## SELECTED EXCERPT
★ ★ ★

News:

Masm32 SDK description, downloads and other helpful links
Message to All Guests
NB: Posting URL's See here: Posted URL Change

Main Menu

HTML to RTF

Started by guga, June 08, 2013, 01:56:26 PM

Previous topic - Next topic

guga

Hi JJ, the stack is working now. I succeed to make it work on a dialog. It checks for the existence of other converters etc. It converts fine word97 to rtf etc, but when it comes to html.iec, it do the conversion but a messagebox popups up saying that there is a problem with the file and the conversion may not work properly and it then don´t display it on the richedit control.

I´m following the wordpad source for do this. And for what i understood the code, it was fine But debugging the app it does not even call the conversion routines (but they are inside the source and are active).

I´m fixing a couple of routines on the test i´m making and will post it complete later. I plan to build a dll for us that do the conversions to we use it in whatever converter editors we want to build. But, understanding exactly how the Apis works just following the sdk documentations reveals to be a pain.


Tout en masm, tks, i´ll analyse this source to see w2hat i´m doing wrong.
Coding in Assembly requires a mix of:
80% of brain, passion, intuition, creativity
10% of programming skills
10% of alcoholic levels in your blood.

My Code Sites:
http://rosasm.freeforums.org
http://winasm.tripod.com

guga

Tout en masm, the source works fine.

I compiled it and placed a teste.bat on the debug directory. It do converts some html files. File"teste.html" is correctly converted (err...kind of, it seems the converter don´t like some javascript tokens - needed to parse the buffer to remove some of them to works properly and also, it don´t seems to parse properly some commented html files - again...writting a parser to remove the comments seems better to avoid bad convertions )

For images, it is a question of configuration, but i´ll take a look at it later, when i try to reproduce the source.

The compiled file is here
The executable is only 22 Kb, since i used tinylib and some masm libs ins9de to reduce the compiled size.

★ ★ ★

Can you retype the stretch of the HTML to RTF forum thread from "Coding in Assembly" through "source works fine."?

## INFORMATION GIVEN
★ ★ ★

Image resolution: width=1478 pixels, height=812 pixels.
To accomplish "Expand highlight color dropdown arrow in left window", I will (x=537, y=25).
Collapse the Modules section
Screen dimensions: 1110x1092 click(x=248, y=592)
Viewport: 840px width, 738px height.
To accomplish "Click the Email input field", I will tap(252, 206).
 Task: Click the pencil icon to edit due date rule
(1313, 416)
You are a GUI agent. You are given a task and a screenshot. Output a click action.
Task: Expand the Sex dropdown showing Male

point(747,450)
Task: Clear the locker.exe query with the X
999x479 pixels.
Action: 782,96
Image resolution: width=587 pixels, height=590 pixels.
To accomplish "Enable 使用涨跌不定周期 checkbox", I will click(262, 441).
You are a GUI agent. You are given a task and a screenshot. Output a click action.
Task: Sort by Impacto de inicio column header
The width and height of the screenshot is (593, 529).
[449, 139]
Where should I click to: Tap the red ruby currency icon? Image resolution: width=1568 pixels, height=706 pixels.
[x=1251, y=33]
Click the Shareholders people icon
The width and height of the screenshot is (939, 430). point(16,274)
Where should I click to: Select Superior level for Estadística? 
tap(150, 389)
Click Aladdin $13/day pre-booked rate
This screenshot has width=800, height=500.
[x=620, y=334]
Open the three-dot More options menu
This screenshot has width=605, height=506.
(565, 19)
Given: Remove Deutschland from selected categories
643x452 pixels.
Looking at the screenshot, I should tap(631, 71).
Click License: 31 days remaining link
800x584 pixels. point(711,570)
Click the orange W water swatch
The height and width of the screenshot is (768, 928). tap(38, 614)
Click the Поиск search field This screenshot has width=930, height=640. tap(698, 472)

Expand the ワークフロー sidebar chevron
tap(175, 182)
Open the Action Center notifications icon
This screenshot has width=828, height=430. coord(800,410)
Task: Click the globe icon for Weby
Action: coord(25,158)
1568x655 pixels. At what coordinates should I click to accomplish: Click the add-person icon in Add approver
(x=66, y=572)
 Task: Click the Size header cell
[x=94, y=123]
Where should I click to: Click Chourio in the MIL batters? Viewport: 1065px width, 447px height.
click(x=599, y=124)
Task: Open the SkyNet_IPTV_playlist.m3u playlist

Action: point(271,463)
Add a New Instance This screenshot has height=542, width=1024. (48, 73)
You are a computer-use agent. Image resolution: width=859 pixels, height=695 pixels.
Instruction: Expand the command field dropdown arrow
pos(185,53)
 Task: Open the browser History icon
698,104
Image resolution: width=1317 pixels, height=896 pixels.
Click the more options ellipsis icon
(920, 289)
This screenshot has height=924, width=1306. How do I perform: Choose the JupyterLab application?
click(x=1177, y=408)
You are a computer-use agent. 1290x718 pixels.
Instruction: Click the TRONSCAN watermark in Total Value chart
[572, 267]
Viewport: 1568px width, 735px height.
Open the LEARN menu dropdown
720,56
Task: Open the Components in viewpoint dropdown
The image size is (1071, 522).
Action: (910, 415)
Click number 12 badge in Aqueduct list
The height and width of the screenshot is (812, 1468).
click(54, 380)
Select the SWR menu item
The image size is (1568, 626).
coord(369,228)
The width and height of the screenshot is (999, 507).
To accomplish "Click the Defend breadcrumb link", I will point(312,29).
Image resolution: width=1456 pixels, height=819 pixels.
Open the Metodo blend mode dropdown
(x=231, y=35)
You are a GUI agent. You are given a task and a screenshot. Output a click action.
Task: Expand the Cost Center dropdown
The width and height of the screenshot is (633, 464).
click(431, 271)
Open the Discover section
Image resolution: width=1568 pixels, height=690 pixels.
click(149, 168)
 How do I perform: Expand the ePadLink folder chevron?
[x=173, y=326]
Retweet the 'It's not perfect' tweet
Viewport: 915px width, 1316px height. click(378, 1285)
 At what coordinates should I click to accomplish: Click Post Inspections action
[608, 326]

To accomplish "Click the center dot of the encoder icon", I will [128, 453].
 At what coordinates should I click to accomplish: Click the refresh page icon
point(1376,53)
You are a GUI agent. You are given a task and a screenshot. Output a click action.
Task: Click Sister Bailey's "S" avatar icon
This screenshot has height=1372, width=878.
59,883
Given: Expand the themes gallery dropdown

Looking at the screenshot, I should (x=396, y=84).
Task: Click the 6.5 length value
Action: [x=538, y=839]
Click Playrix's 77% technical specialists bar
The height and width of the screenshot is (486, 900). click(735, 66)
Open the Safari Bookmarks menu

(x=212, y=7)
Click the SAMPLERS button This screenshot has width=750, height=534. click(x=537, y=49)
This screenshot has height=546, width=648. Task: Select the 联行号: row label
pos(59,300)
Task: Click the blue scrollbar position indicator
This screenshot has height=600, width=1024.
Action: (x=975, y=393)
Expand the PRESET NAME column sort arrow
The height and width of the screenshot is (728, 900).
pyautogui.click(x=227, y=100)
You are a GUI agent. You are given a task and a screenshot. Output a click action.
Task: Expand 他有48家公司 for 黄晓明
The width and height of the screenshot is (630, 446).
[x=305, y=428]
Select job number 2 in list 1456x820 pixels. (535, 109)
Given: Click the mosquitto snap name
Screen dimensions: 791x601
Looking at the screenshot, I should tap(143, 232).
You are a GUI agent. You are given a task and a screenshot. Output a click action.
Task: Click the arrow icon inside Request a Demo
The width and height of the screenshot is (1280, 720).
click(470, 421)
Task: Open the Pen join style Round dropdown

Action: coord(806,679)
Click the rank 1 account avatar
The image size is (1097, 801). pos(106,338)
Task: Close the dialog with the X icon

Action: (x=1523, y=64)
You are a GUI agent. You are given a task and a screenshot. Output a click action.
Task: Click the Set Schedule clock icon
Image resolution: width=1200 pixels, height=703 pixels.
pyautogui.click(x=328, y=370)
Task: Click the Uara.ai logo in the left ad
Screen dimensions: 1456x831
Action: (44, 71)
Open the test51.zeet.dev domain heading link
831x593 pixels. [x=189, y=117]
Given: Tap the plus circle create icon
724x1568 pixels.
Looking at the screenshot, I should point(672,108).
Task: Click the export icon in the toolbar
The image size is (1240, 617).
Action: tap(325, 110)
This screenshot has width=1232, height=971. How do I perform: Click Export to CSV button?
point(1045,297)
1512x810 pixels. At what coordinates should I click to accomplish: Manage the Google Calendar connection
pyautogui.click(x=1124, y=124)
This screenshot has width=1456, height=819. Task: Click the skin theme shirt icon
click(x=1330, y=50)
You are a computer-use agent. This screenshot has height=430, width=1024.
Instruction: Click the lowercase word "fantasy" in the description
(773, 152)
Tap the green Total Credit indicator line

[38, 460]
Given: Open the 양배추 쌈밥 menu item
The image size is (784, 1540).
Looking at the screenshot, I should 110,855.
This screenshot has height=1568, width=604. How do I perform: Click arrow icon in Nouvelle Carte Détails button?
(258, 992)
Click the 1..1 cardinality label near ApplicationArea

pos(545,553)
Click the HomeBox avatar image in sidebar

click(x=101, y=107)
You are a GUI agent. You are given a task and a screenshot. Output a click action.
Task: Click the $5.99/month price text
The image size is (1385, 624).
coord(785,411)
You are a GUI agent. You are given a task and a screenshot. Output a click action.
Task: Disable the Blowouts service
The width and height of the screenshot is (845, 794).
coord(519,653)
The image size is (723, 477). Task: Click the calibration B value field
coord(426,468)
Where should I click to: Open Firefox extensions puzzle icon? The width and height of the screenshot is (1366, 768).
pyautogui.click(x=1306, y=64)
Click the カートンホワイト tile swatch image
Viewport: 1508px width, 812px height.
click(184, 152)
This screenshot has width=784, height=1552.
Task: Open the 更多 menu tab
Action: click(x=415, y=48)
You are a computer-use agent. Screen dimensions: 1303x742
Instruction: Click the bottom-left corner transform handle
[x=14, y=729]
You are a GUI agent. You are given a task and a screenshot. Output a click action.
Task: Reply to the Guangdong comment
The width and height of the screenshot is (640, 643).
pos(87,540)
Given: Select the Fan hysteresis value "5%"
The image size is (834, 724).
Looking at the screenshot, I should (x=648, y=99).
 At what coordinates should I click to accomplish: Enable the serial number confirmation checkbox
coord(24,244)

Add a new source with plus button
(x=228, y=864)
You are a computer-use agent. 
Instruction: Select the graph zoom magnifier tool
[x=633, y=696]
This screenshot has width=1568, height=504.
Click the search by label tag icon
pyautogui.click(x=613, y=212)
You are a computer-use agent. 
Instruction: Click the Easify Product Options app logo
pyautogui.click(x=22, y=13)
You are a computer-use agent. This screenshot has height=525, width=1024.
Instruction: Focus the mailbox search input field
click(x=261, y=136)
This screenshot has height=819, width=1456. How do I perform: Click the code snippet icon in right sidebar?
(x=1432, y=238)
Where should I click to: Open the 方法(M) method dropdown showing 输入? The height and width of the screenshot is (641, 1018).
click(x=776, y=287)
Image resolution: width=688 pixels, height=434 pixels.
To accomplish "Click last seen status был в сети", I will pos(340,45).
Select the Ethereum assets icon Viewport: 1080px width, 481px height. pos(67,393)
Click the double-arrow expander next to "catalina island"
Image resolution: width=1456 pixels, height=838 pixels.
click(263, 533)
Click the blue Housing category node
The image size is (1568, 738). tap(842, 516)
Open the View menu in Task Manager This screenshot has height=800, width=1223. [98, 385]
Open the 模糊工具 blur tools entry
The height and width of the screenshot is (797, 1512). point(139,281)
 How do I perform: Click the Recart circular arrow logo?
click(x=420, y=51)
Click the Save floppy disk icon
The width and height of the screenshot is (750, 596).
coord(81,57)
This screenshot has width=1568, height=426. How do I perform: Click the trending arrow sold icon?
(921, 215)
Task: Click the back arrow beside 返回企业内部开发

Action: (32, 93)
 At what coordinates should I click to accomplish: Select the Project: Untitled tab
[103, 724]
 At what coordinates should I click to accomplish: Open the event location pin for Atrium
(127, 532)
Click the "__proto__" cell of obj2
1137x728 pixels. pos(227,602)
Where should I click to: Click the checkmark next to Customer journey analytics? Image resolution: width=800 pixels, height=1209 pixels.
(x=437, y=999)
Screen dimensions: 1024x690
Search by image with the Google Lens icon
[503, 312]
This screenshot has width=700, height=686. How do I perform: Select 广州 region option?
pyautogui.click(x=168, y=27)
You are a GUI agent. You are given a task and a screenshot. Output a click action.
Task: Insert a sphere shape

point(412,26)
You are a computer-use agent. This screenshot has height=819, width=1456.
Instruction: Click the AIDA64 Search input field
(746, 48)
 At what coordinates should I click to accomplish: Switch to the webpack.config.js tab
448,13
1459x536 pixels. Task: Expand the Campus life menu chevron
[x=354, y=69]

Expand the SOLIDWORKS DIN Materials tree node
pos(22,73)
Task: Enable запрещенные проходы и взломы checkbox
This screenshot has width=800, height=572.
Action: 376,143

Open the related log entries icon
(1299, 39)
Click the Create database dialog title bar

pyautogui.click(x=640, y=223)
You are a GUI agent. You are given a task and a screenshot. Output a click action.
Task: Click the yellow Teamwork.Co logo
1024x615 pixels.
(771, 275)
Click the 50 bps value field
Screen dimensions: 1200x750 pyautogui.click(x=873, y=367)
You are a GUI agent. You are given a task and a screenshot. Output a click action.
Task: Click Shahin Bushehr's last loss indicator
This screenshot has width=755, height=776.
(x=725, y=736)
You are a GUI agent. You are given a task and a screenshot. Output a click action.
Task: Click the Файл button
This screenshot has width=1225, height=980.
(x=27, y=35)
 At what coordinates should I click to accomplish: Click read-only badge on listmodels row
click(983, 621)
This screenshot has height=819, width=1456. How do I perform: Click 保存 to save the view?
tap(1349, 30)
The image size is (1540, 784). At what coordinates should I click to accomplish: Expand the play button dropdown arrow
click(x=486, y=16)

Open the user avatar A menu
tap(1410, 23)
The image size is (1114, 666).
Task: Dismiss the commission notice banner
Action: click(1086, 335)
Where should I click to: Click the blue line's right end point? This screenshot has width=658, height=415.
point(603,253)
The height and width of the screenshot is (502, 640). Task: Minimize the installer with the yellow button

★ ★ ★

## SOLVED PROBLEM
Coding in Assembly requires a mix of:
80% of brain, passion, intuition, creativity
10% of programming skills
10% of alcoholic levels in your blood.

My Code Sites:
http://rosasm.freeforums.org
http://winasm.tripod.com

guga

Tout en masm, the source works fine.